Le potentiel général des jeux se trouve ainsi magnifié dans les jeux vidéo, qui
étendent le champ de nos actions, les décortiquent et permettent ainsi un retour
réflexif de l’agent sur ses propres actions. Ils rendent explicite la rencontre entre
une volonté, ses outils, et un monde dans lequel il faut agir, mettant ainsi en
défaite les distinctions exclusives comme celle qui opposerait conséquentialisme
et déontologisme, et démontrant la nature contextuelle de l’action morale, ainsi
que la nécessité de la prudence qui la caractérise. Certains jeux apparaissent
alors plus « philosophiques » que d’autres, ce que ce dossier entend assumer
pleinement. Tout comme Mathieu Triclot se refuse à lisser la différence entre le
solitaire et des jeux beaucoup plus complexes[8], il ne nous est pas interdit, bien
au contraire, de marquer la différence entre des jeux plus philosophiques que
d’autres, parce qu’ils développent ce potentiel du domaine ludique.

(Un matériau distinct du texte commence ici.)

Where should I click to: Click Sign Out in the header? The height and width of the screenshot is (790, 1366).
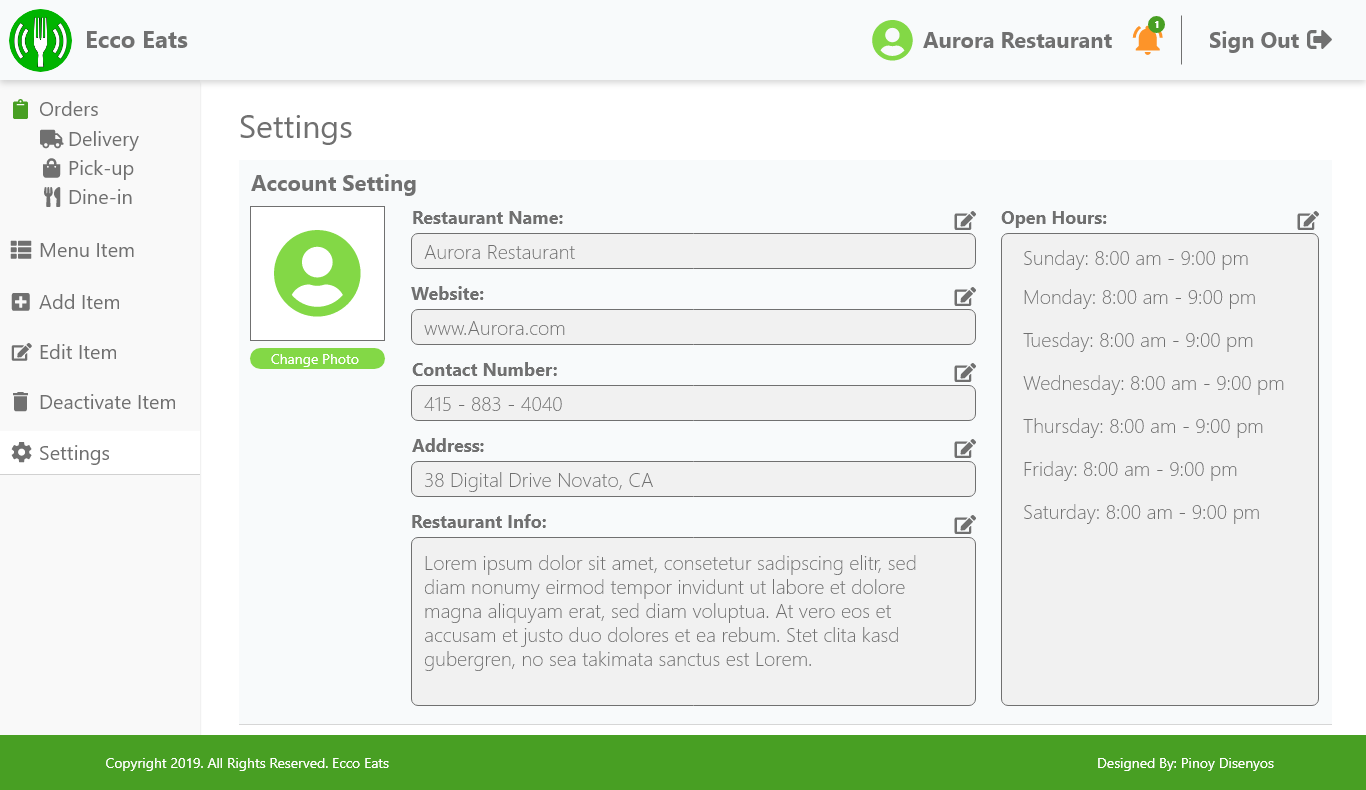click(1269, 41)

En plus de refléter ce qui peut être critiquable dans le monde, les jeux vidéo
peuvent aussi devenir des espaces de créations d’alternatives à ce que nos
sociétés imposent aux individus. C’est pourquoi Julie Descheneaux considère
que les jeux vidéo ne doivent pas être seulement vus comme un lieu de
reproduction des inégalités du monde social, mais aussi comme des lieux de
subversion. C’est ce qu’elle propose de faire dans son article, « Réflexion queer
sur les communautés furry et cosplay. Enjeux de l’identité sexuelle dans le
jeu vidéo ».
Marc Goetzmann
Thibaud Zuppinger
[1] Nous pensons notamment à Mathieu Triclot, Philosophie des jeux vidéo,
Zones, mai 2011.
[4] Voir le « Prologue » de Philosophie des jeux vidéo, par Mathieu Triclot,
Zones, 2011. Le texte en intégralité se trouve à cette adresse :
http://www.editions-zones.fr/spip.php?id_article=135&page=lyberplayer.
[7] Oscar Barda, « J’ai cherché une définition du jeu pendant seize ans et j’ai
enfin trouvé », Rue89, 2/02/16 [http://rue89.nouvelobs.com/blog/extension-du-
domaine-du-jeu/2016/02/02/jai-cherche-une-definition-du-jeu-pendant-seize-ans-
et-jai-enfin-trouve-235197] (consulté le 18/07/16).